Kehidupan diwarnai dengan kegelisahan, kekhawatiran, ketakutan, kecemasan, dan kekecewaan karena sulit mencari manusia yang jujur.

KAJIAN FIQIH (Kitab Tayamum) Air Yang Terkena Najs

Artikel Fiqih :

AIR DIAM YANG TERKENA NAJIS


Najis jatuh ke dalam air yang diam dan ia tidak berubah, apakah ia najis?

Dalam masalah ini para ulama berbeda pendapat menjadi beberapa pendapat, yang paling terkenal adalah dua pendapat:

Pendapat pertama:

Air tersebut tetap suci baik ia sedikit maupun banyak. Air hanya menjadi najis jika ia berubah karena najis yang jatuh ke dalamnya. Pendapat ini adalah pendapat Malik dan sebagian Syafi’iyah seperti Ibnul Mundzir dan al-Ghozali.

Pendapat kedua:

Jika air tersebut banyak maka ia suci, jika sedikit maka ia najis. Pendapat ini milik asy-Syafi'i, Ahmad dan Abu Hanifah. Hanya saja pemilik pendapat ini berbeda pendapat tentang sedikit dan banyaknya air.

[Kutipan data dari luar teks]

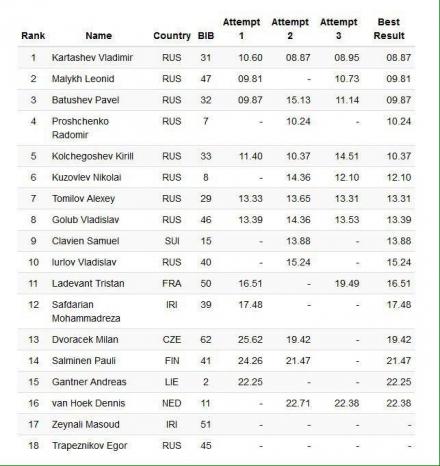Click the Best Result column header
This screenshot has height=466, width=440.
click(x=389, y=29)
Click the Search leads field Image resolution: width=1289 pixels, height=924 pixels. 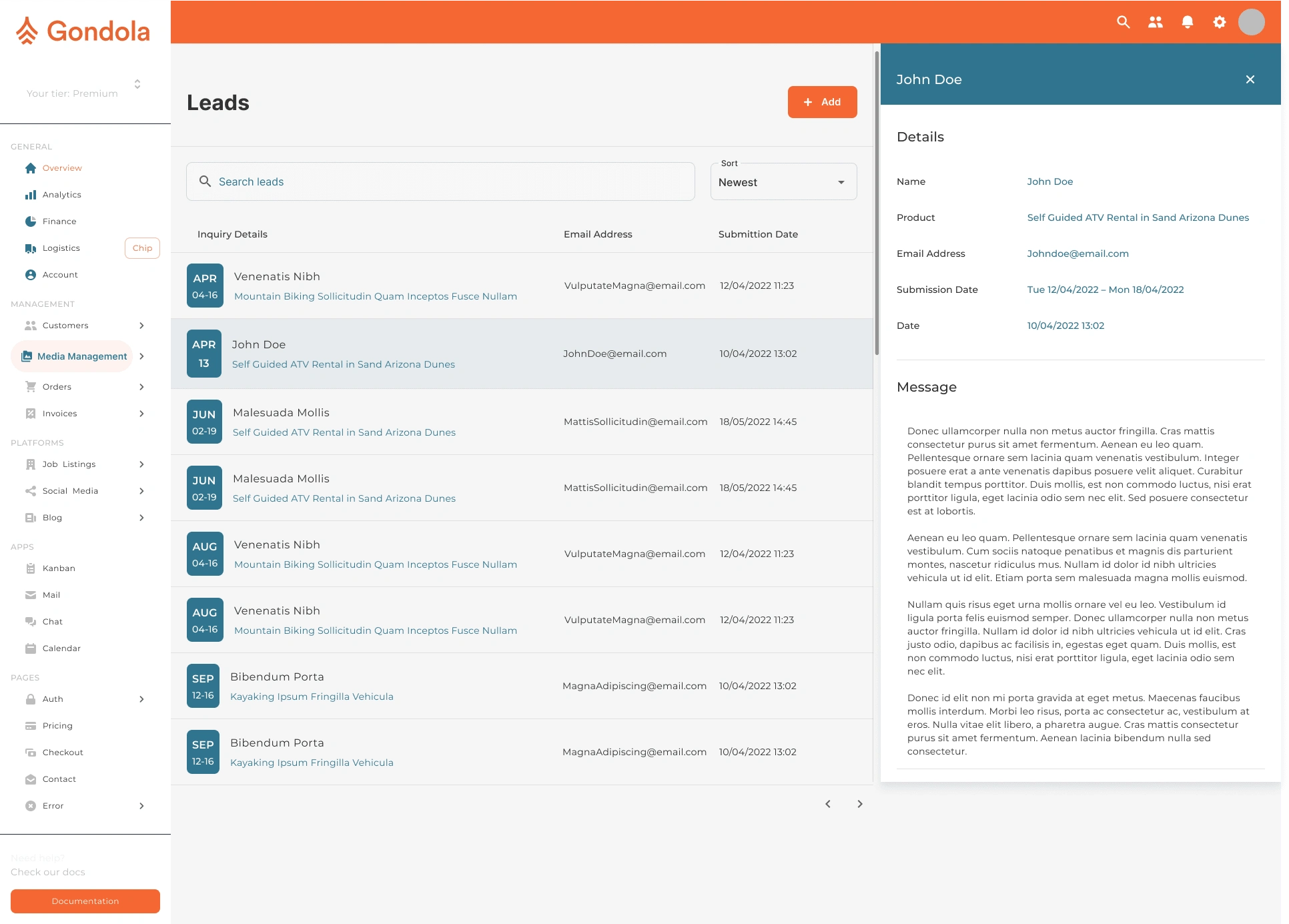tap(440, 181)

Menurut asy-Syafi'i dan Ahmad batasannya adalah dua qulla, kurang dari itu berarti sedikit, dua qulla atau lebih berarti banyak. Sementara menurut Abu Hanifah air sedikit adalah air yang jika salah satu sisinya digerakkan maka sisi yang lain bergerak, jika tidak maka ia banyak.

Dalil masing-masing pendapat:

Dalil pendapat pertama:

A. Sabda Nabi saw,


إن الماء طهور لاينجسه شيء .

“Sesungguhnya air itu suci dan mensucikan tidak ada sesuatu yang menajiskannya.” (HR. Imam yang tiga dan Ahmad dari Abu Said).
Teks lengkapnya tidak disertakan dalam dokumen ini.